[Input rows start]

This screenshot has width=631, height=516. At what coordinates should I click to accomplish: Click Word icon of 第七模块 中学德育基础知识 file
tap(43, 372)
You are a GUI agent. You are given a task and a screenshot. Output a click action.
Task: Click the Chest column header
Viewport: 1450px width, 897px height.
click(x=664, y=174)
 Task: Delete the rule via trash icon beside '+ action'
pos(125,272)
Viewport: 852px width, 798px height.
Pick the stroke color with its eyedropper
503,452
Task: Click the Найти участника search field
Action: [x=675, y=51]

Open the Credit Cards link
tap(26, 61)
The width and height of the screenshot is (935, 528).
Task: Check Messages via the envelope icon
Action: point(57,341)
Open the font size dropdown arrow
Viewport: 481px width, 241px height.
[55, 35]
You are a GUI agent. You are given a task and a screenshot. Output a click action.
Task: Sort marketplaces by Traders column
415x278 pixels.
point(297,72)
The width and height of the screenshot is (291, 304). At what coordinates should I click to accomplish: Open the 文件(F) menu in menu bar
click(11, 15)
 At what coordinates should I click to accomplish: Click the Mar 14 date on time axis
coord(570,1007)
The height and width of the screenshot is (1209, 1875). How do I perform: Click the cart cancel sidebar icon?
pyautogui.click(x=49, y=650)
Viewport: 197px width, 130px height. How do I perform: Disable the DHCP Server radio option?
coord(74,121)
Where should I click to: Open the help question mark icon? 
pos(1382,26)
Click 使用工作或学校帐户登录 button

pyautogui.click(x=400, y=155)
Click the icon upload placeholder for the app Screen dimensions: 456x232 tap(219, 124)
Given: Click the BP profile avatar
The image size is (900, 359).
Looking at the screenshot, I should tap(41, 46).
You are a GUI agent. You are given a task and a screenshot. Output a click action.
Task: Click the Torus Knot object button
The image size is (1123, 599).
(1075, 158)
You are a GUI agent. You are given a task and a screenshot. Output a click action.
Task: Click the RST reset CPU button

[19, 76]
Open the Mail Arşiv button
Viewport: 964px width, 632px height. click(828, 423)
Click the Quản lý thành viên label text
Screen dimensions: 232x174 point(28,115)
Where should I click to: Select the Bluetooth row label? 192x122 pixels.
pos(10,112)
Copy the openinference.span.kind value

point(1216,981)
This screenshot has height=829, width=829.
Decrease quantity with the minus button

[Input rows end]

## Given instruction
Please turn every line of the entries above into a numbered list, leaving out the blank lines.

## Result for this exercise
1. This screenshot has width=631, height=516. At what coordinates should I click to accomplish: Click Word icon of 第七模块 中学德育基础知识 file
2. tap(43, 372)
3. You are a GUI agent. You are given a task and a screenshot. Output a click action.
4. Task: Click the Chest column header
5. Viewport: 1450px width, 897px height.
6. click(x=664, y=174)
7.  Task: Delete the rule via trash icon beside '+ action'
8. pos(125,272)
9. Viewport: 852px width, 798px height.
10. Pick the stroke color with its eyedropper
11. 503,452
12. Task: Click the Найти участника search field
13. Action: [x=675, y=51]
14. Open the Credit Cards link
15. tap(26, 61)
16. The width and height of the screenshot is (935, 528).
17. Task: Check Messages via the envelope icon
18. Action: point(57,341)
19. Open the font size dropdown arrow
20. Viewport: 481px width, 241px height.
21. [55, 35]
22. You are a GUI agent. You are given a task and a screenshot. Output a click action.
23. Task: Sort marketplaces by Traders column
24. 415x278 pixels.
25. point(297,72)
26. The width and height of the screenshot is (291, 304). At what coordinates should I click to accomplish: Open the 文件(F) menu in menu bar
27. click(11, 15)
28.  At what coordinates should I click to accomplish: Click the Mar 14 date on time axis
29. coord(570,1007)
30. The height and width of the screenshot is (1209, 1875). How do I perform: Click the cart cancel sidebar icon?
31. pyautogui.click(x=49, y=650)
32. Viewport: 197px width, 130px height. How do I perform: Disable the DHCP Server radio option?
33. coord(74,121)
34. Where should I click to: Open the help question mark icon? 
35. pos(1382,26)
36. Click 使用工作或学校帐户登录 button
37. pyautogui.click(x=400, y=155)
38. Click the icon upload placeholder for the app Screen dimensions: 456x232 tap(219, 124)
39. Given: Click the BP profile avatar
40. The image size is (900, 359).
41. Looking at the screenshot, I should tap(41, 46).
42. You are a GUI agent. You are given a task and a screenshot. Output a click action.
43. Task: Click the Torus Knot object button
44. The image size is (1123, 599).
45. (1075, 158)
46. You are a GUI agent. You are given a task and a screenshot. Output a click action.
47. Task: Click the RST reset CPU button
48. [19, 76]
49. Open the Mail Arşiv button
50. Viewport: 964px width, 632px height. click(828, 423)
51. Click the Quản lý thành viên label text
52. Screen dimensions: 232x174 point(28,115)
53. Where should I click to: Select the Bluetooth row label? 192x122 pixels.
54. pos(10,112)
55. Copy the openinference.span.kind value
56. point(1216,981)
57. This screenshot has height=829, width=829.
58. Decrease quantity with the minus button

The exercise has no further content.